#### Text passage:
5. Verifying’s half-sister, Midnight Bisou, was voted champion older dirt female of 2019.

An earner of more than $3.9 million in her career, Midnight Bisou won or placed in all 21 starts over four seasons of racing. She broke her maiden in the 2018 Santa Ynez (G2), so all 13 of her wins came in graded stakes races. Midnight Bisou also captured that year’s Santa Anita Oaks (G1), Mother Goose (G2), and Cotillion (G1). That Cotillion came via the disqualification of champion Monomoy Girl, who beat Midnight Bisou in the Kentucky Oaks (G1) and Breeders’ Cup Distaff (G1).

#### Required work:
1. In the Midnight Bisou passage, update everything from "An earner of" down to "Cup Distaff (G1)." by changing "seasons" to "years".
2. Write what comes next in the passage about Midnight Bisou, picking up after its final sentence.

#### Data for analysis:
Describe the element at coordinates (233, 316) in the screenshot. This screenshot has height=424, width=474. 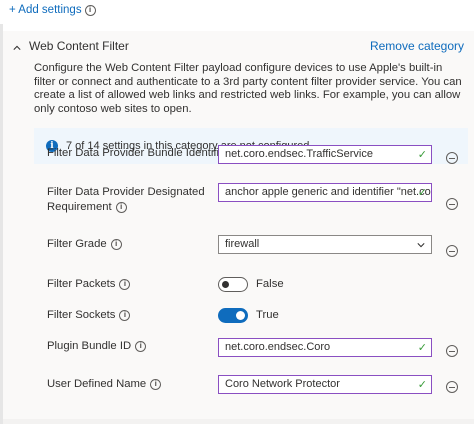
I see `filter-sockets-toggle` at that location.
--
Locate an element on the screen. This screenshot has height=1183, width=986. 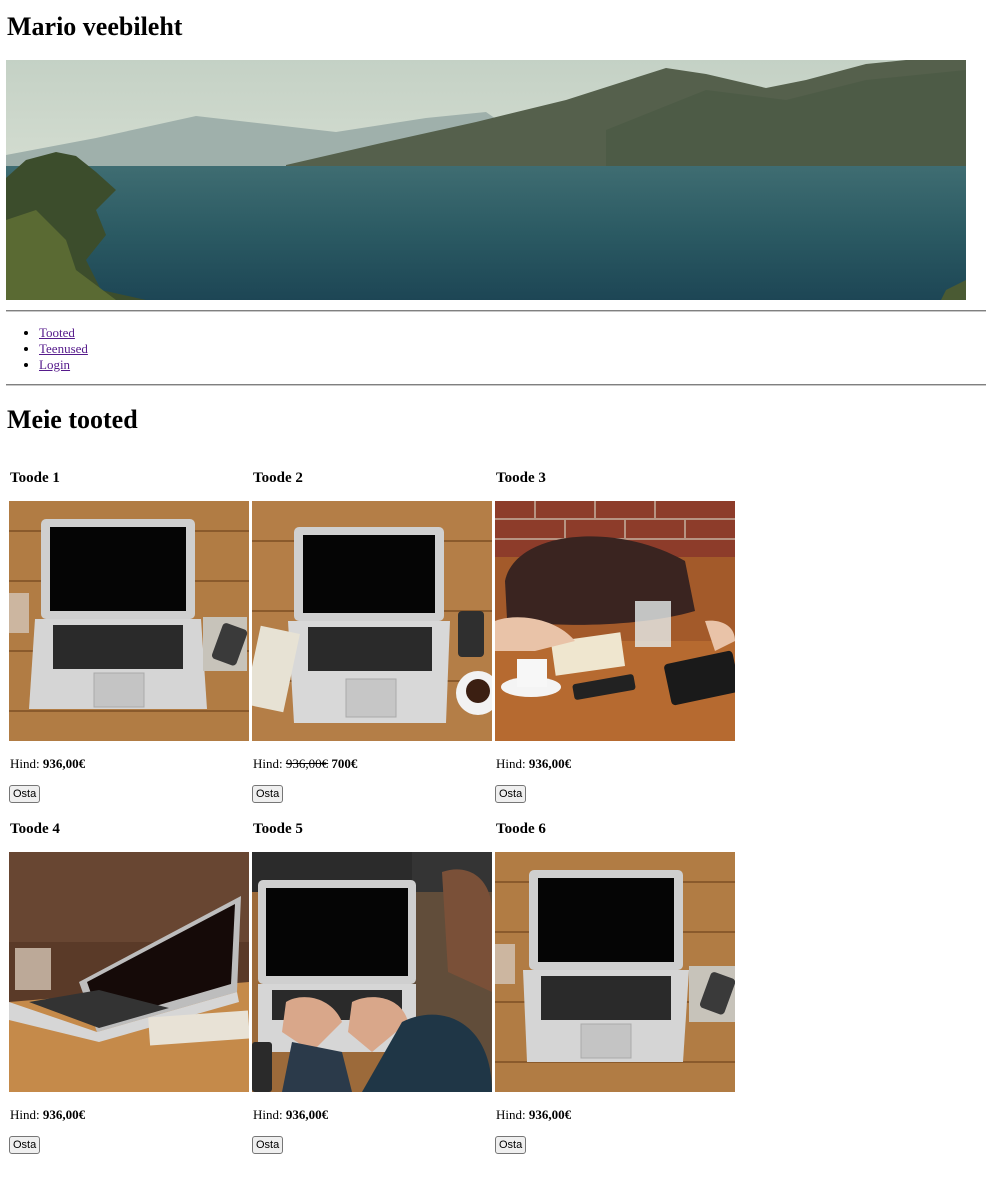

#### Per-task outputs:
1.
An earner of more than $3.9 million in her career, Midnight Bisou won or placed in all 21 starts over four years of racing. She broke her maiden in the 2018 Santa Ynez (G2), so all 13 of her wins came in graded stakes races. Midnight Bisou also captured that year’s Santa Anita Oaks (G1), Mother Goose (G2), and Cotillion (G1). That Cotillion came via the disqualification of champion Monomoy Girl, who beat Midnight Bisou in the Kentucky Oaks (G1) and Breeders’ Cup Distaff (G1).

2.
At her peak in 2019, Midnight Bisou went on a seven-race winning spree highlighted by the Apple Blossom H. (G1), Ogden Phipps (G1), and Personal Ensign (G1). She was even in the discussion for Horse of the Year, until her hitherto perfect season ended with a second in the Breeders’ Cup Distaff, but she had done enough for the divisional Eclipse Award. Next seen finishing second to Maximum Security in the inaugural $20 million Saudi Cup in 2020, Midnight Bisou galloped in the Fleur de Lis (G2). She was overturned by a neck in her Personal Ensign title defense, which turned out to be her finale.
6. Verifying and Midnight Bisou’s dam starred at Tampa Bay Downs.
Verifying and Midnight Bisou are out of Diva Delite, who swept the three-year-old fillies’ series at Tampa Bay Downs in 2010. 
The hardy Florida-bred raced 11 times as a juvenile at Calder, where she improved in the second half of 2009. Diva Delite continued her upward swing through the winter at Tampa. Rolling in the seven-furlong Gasparilla S., she stretched back to two turns and rallied smartly in the Suncoast S. and Florida Oaks (G3).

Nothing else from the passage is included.